*Task statement*. Copy out every line of text from the entries below without changing a word. Leave the pictures out of your answer.

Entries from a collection
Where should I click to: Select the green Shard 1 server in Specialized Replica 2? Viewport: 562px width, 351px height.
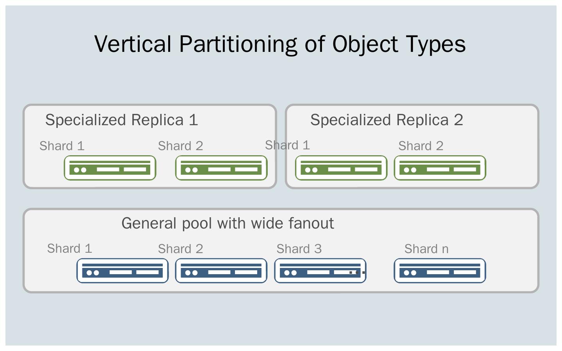pos(341,168)
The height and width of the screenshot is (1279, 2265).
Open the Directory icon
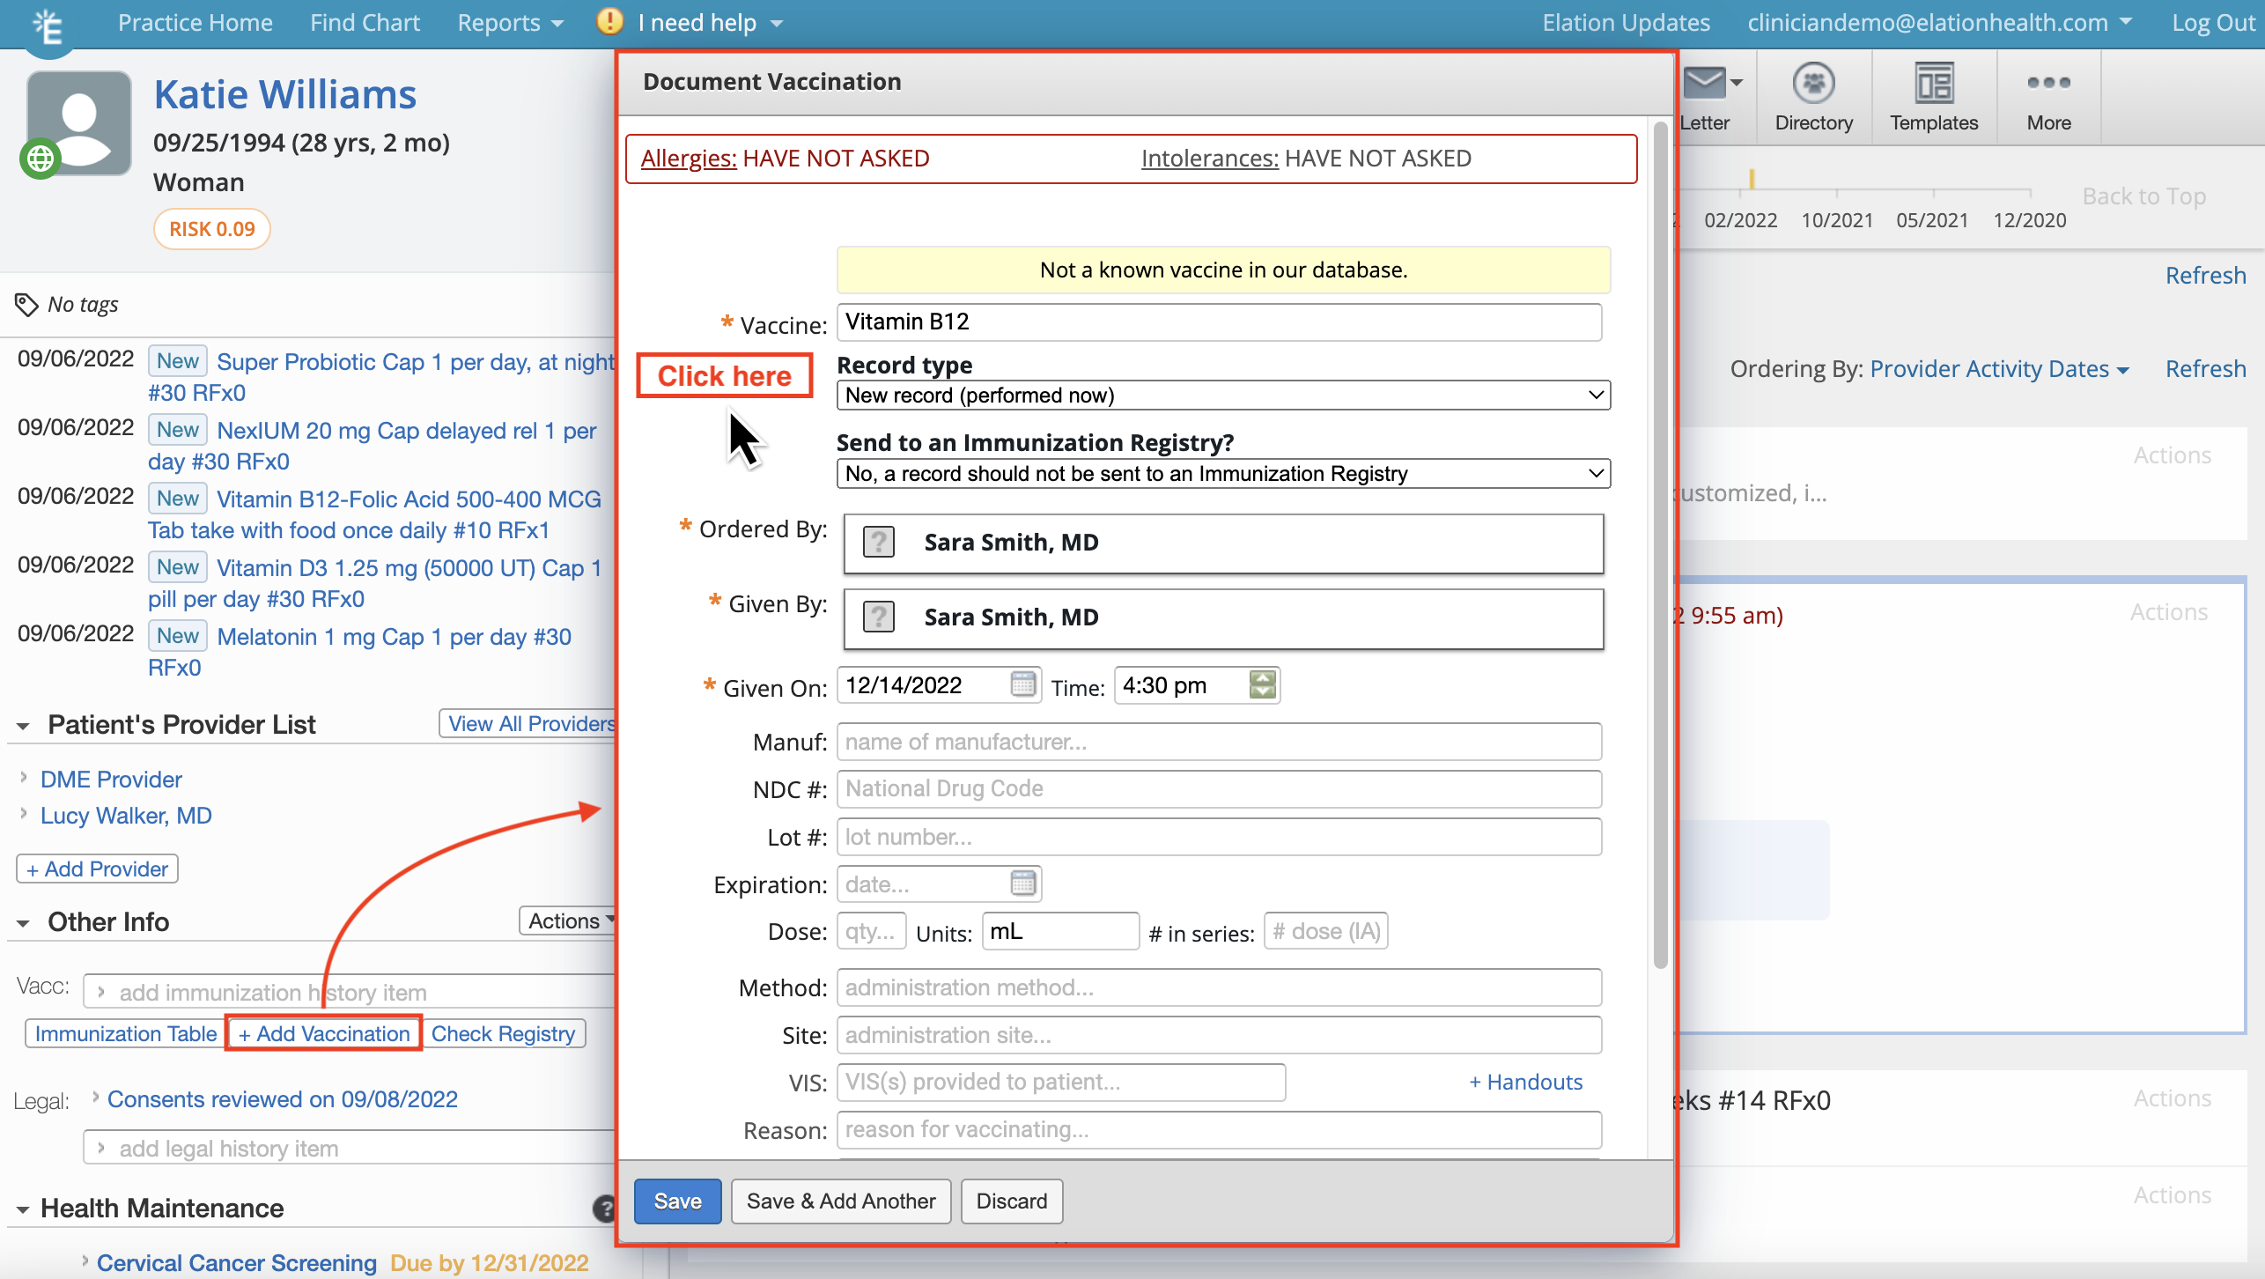(x=1813, y=85)
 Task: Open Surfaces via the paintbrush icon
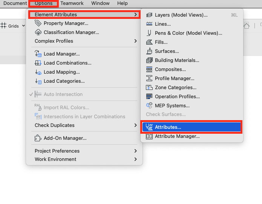[149, 51]
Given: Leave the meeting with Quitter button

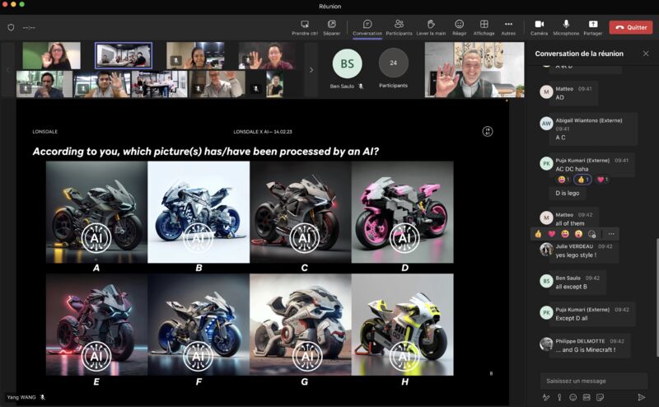Looking at the screenshot, I should [631, 27].
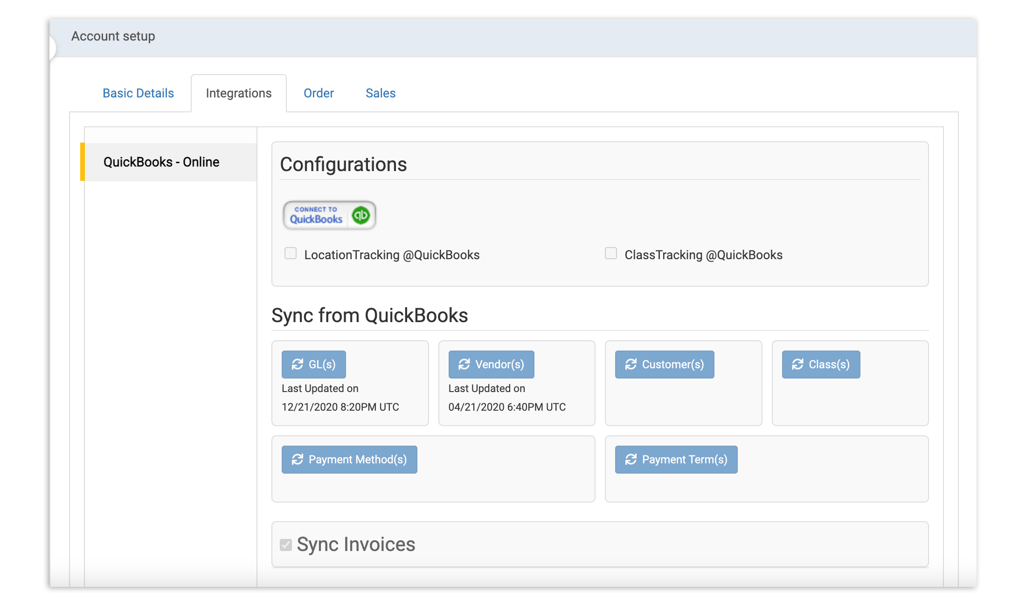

*Task result*.
Where should I click to: Select the green Shard 1 server in Specialized Replica 2? Viewport: 562px width, 351px height.
pos(341,168)
The height and width of the screenshot is (1279, 2265).
Open the Directory icon
(x=1813, y=85)
 Task: Open Surfaces via the paintbrush icon
[149, 51]
Given: Leave the meeting with Quitter button

Looking at the screenshot, I should [631, 27].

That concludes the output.